**文章**:

• • • • •

Another Version of Inversion 二维树状数组求逆序对

Another Version of Inversion

题意：只有2种走路方式，往右或者往下，求先走到一个大的数，在走到小的数的这种方式有多少。也就是说求出关于这个2维矩阵的逆序数。

题解：二维数组+逆序数就完事了。

代码：

#include<bits/stdc++.h>
using namespace std;
#define Fopen freopen("_in.txt","r",stdin); freopen("_out.txt","w",stdout);
#define LL long long
#define ULL unsigned LL
#define fi first
#define se second
#define pb push_back
#define lson l,m,rt<<1
#define rson m+1,r,rt<<1|1
#define max3(a,b,c) max(a,max(b,c))
#define min3(a,b,c) min(a,min(b,c))

• • • • •

**待完成任务**:
A – 按这篇二维逆序对文章的题意，只允许哪两种走法？
B – 请接着这篇二维逆序对文章的代码往下写，从最后一行 #define 之后开始。

**数据摘录**:

• • • • •

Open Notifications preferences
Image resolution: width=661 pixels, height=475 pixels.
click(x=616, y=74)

• • • • •

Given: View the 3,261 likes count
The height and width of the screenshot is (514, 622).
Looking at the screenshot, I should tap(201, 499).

• • • • •

**作答内容**:
A – 往右或者往下。

B –
typedef pair<int,int> pll;
const int INF = 0x3f3f3f3f;
const LL mod = 1e9+7;
const int N = 1e5+10;
struct Node{
    int a, id;
    int x, y;
}A[305*305];
bool cmp(Node x1, Node x2){
    if(x1.a == x2.a) return x1.id > x2.id;
    return x1.a > x2.a;
}
int lowbit(int x){
    return x&(-x);
}
int n, m;
LL tree[305][305];
void update(int x, int y){
    for(int i = x; i <= n; i+=lowbit(i))
        for(int j = y; j <= m; j += lowbit(j))
            tree[i][j]++;
}
LL query(int x, int y){
    LL ret = 0;
    for(int i = x; i; i-=lowbit(i))
        for(int j = y; j; j-=lowbit(j))
            ret += tree[i][j];
    return ret;
}
int main(){
    ///Fopen;
    scanf("%d%d", &n, &m);
    int t = 0;
    for(int i = 1; i <= n; i++)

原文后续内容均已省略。